/gevalm

Code and data for the paper "Evaluating German Transformer Language Models with Syntactic Agreement Tests" (Zaczynska et al., 2020)

Primary LanguagePython

Evaluating German Transformer Language Models with Syntactic Agreement Tests

Code and data for the paper by Karolina Zaczynska, Nils Feldhus, Robert Schwarzenberg, Aleksandra Gabryszak and Sebastian Möller: https://arxiv.org/abs/2007.03765
It originally appeared in the proceedings of the Swiss Text Analytics Conference & Conference on Natural Language Processing (KONVENS) 2020: http://ceur-ws.org/Vol-2624/paper7.pdf
We recommend to refer to the more recent arXiv publication, because it includes minor adjustments.

Data

See the data folder README for more information.

Requirements

  • jsonlines==1.2.0
  • nltk==3.4.5
  • overrides==2.8.0
  • torch==1.4.0
  • tqdm==4.43.0
  • transformers==2.5.1
  • Pattern==3.6

Experiments

Run tests with LMs

Execute python run_probing_experiment.py with the following flags:

  • --input : [Required] Path to the input jsonl (directory or file).

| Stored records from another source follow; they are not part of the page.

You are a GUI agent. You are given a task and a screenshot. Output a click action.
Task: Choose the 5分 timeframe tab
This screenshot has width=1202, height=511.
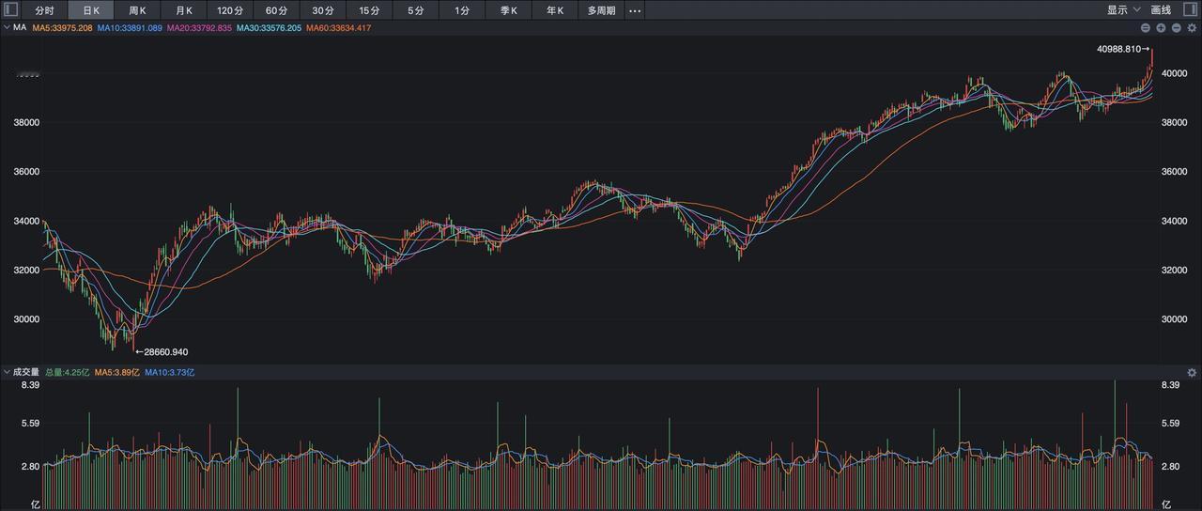pyautogui.click(x=415, y=10)
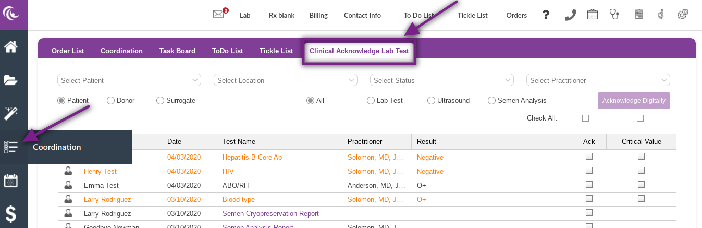Screen dimensions: 702x228
Task: Open settings gears icon
Action: pyautogui.click(x=683, y=15)
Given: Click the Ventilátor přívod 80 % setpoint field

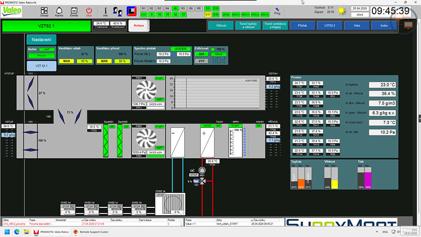Looking at the screenshot, I should coord(122,61).
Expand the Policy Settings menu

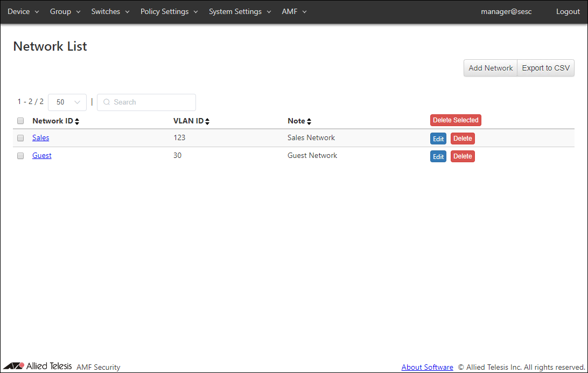[169, 11]
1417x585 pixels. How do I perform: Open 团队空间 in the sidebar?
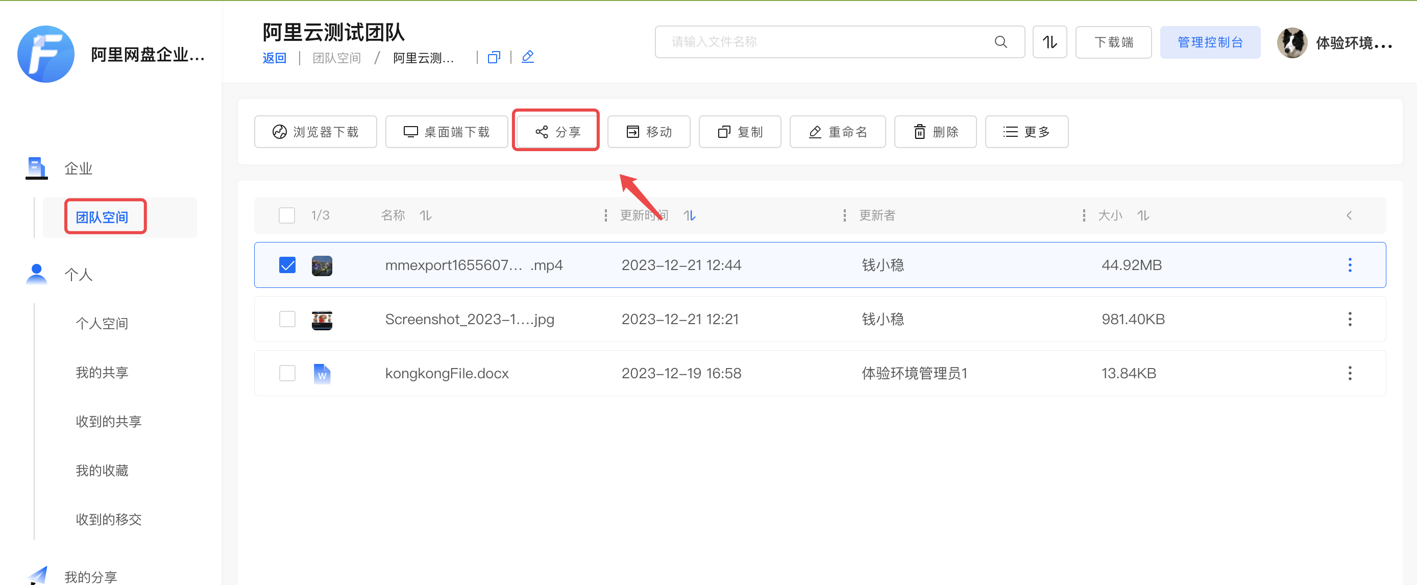tap(102, 217)
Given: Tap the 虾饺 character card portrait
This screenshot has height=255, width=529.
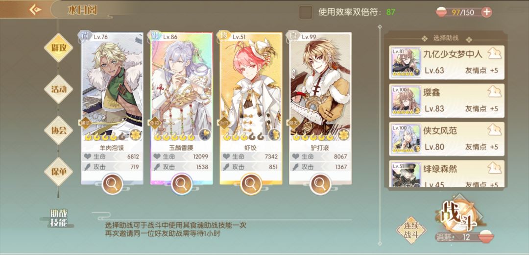Looking at the screenshot, I should tap(251, 88).
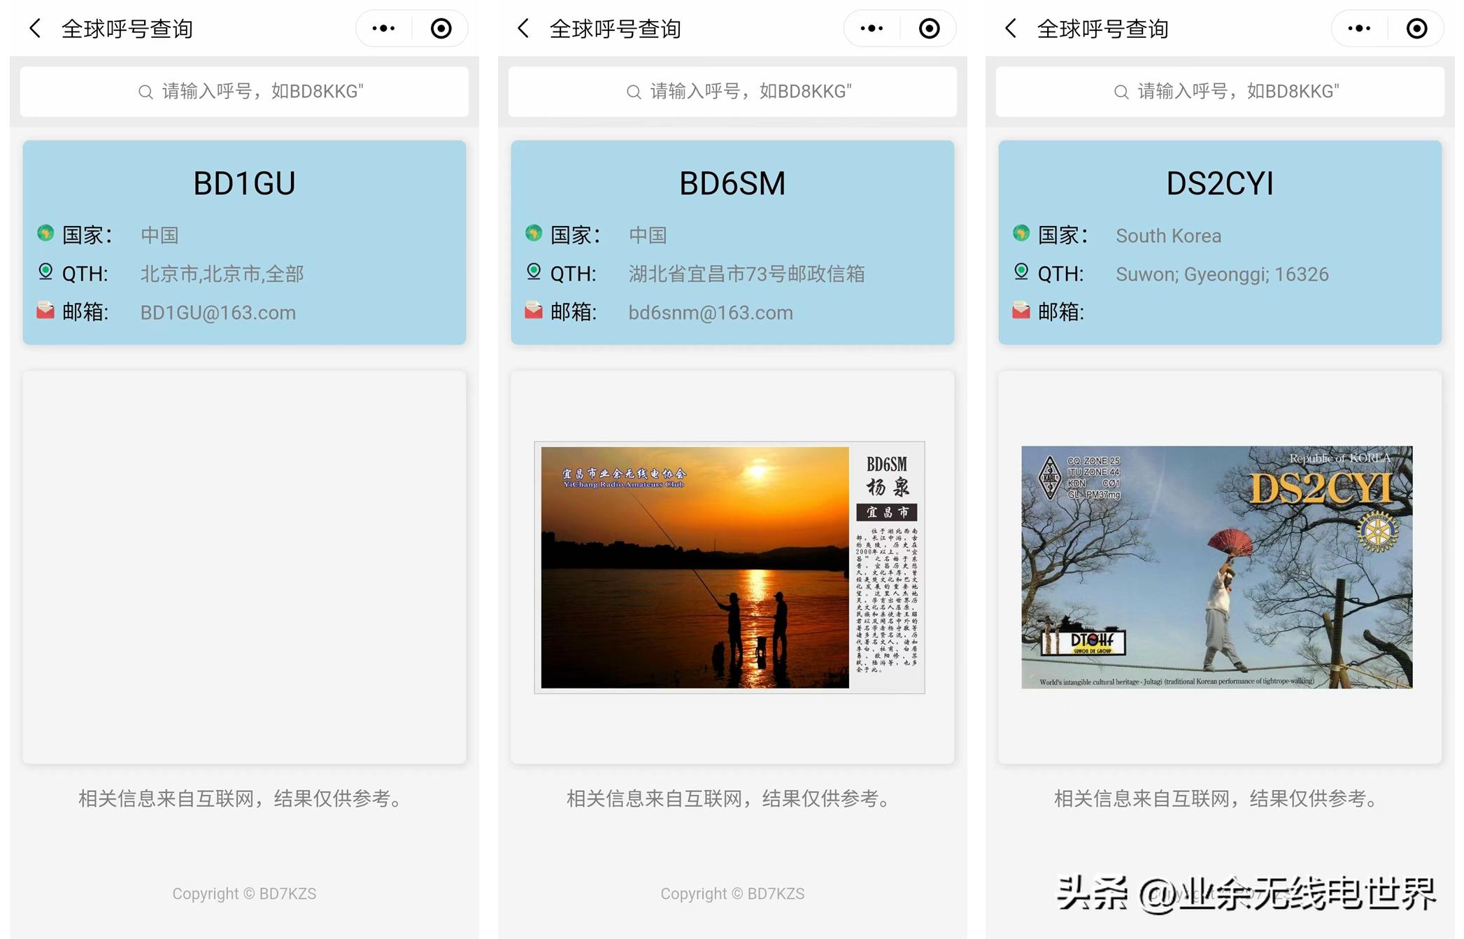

Please choose from the directories in data/input, e.g. data/input/SimplSent (whole directory) or data/input/SimplSent/SimplSent_pl.jsonl (single file).
  • --output_dir : Path to the output of the experiment, by default data/output/. This will create a sub-folder to the one set by --output_dir with a name according to the language model identifier set by --lm. In here, you will find another sub-folder with the name corresponding to the case. That folder contains the .jsonl file(s), e.g. data/output/bert-base-german-dbmdz-cased/SimplSent/SimplSent_pl.jsonl.
  • --lm : [Required] Language model identifier, i.e. either bert-base-german-dbmdz-cased (our paper: gBERT_large) or distilbert-base-german-cased (our paper: gBERT_small)
  • --verbose : If set, it's printing data processing steps and results in detail

Run evaluation on test outputs to produce accuracy scores

Execute python evaluation.py with the following flags:

  • --path : [Required] Path to the output directory with .jsonl files, e.g. data/output/bert-base-german-dbmdz-cased/SimplSent/
  • --lm : [Required] Language model identifier, i.e. either bert-base-german-dbmdz-cased (our paper: gBERT_large) or distilbert-base-german-cased (our paper: gBERT_small). This is for loading the correct tokenizer.
  • --sum_up_cases : If set, it takes all .jsonl files in the directory set by --path and display one result for all sub-cases instead of calculating them separately.